> Task requirements:
Give back all of the data, word for word.

> Provided records:
━━━━

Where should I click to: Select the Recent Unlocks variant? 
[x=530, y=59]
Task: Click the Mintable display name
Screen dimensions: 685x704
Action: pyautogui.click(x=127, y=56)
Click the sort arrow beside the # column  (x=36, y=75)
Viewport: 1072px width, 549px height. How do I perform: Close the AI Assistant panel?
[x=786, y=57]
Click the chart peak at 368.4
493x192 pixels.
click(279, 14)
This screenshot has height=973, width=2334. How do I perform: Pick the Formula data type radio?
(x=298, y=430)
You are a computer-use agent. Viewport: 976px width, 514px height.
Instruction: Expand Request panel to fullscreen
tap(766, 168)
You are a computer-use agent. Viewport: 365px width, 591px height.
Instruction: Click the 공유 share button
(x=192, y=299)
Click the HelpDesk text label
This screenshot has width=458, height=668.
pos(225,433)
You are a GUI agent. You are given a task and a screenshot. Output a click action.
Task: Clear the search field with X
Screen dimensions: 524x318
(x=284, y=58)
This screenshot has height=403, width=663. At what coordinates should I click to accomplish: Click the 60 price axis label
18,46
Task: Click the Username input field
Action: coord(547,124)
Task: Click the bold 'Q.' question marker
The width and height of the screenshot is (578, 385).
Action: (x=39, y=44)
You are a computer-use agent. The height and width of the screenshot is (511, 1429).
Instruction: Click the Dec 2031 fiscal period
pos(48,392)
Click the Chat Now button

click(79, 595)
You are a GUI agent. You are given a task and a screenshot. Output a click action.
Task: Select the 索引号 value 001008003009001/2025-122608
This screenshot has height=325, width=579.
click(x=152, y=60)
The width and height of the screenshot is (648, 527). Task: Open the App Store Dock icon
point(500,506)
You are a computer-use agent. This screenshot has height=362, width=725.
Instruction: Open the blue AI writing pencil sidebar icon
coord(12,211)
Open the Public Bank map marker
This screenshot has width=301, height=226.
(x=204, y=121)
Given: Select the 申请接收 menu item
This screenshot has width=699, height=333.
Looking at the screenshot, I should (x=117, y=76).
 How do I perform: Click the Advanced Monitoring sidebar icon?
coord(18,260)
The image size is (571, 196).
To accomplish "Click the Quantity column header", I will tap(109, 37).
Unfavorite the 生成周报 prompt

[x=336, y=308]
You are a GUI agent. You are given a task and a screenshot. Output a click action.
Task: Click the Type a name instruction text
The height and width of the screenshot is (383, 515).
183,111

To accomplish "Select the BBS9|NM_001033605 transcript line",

━━━━

> Task output:
Where should I click to: Select the Recent Unlocks variant? 
[x=530, y=59]
Task: Click the Mintable display name
Screen dimensions: 685x704
Action: pyautogui.click(x=127, y=56)
Click the sort arrow beside the # column  (x=36, y=75)
Viewport: 1072px width, 549px height. How do I perform: Close the AI Assistant panel?
[x=786, y=57]
Click the chart peak at 368.4
493x192 pixels.
click(279, 14)
This screenshot has height=973, width=2334. How do I perform: Pick the Formula data type radio?
(x=298, y=430)
You are a computer-use agent. Viewport: 976px width, 514px height.
Instruction: Expand Request panel to fullscreen
tap(766, 168)
You are a computer-use agent. Viewport: 365px width, 591px height.
Instruction: Click the 공유 share button
(x=192, y=299)
Click the HelpDesk text label
This screenshot has width=458, height=668.
pos(225,433)
You are a GUI agent. You are given a task and a screenshot. Output a click action.
Task: Clear the search field with X
Screen dimensions: 524x318
(x=284, y=58)
This screenshot has height=403, width=663. At what coordinates should I click to accomplish: Click the 60 price axis label
18,46
Task: Click the Username input field
Action: coord(547,124)
Task: Click the bold 'Q.' question marker
The width and height of the screenshot is (578, 385).
Action: (x=39, y=44)
You are a computer-use agent. The height and width of the screenshot is (511, 1429).
Instruction: Click the Dec 2031 fiscal period
pos(48,392)
Click the Chat Now button

click(79, 595)
You are a GUI agent. You are given a task and a screenshot. Output a click action.
Task: Select the 索引号 value 001008003009001/2025-122608
This screenshot has height=325, width=579.
click(x=152, y=60)
The width and height of the screenshot is (648, 527). Task: Open the App Store Dock icon
point(500,506)
You are a computer-use agent. This screenshot has height=362, width=725.
Instruction: Open the blue AI writing pencil sidebar icon
coord(12,211)
Open the Public Bank map marker
This screenshot has width=301, height=226.
(x=204, y=121)
Given: Select the 申请接收 menu item
This screenshot has width=699, height=333.
Looking at the screenshot, I should (x=117, y=76).
 How do I perform: Click the Advanced Monitoring sidebar icon?
coord(18,260)
The image size is (571, 196).
To accomplish "Click the Quantity column header", I will tap(109, 37).
Unfavorite the 生成周报 prompt

[x=336, y=308]
You are a GUI agent. You are given a task and a screenshot. Output a click action.
Task: Click the Type a name instruction text
The height and width of the screenshot is (383, 515).
183,111

To accomplish "Select the BBS9|NM_001033605 transcript line",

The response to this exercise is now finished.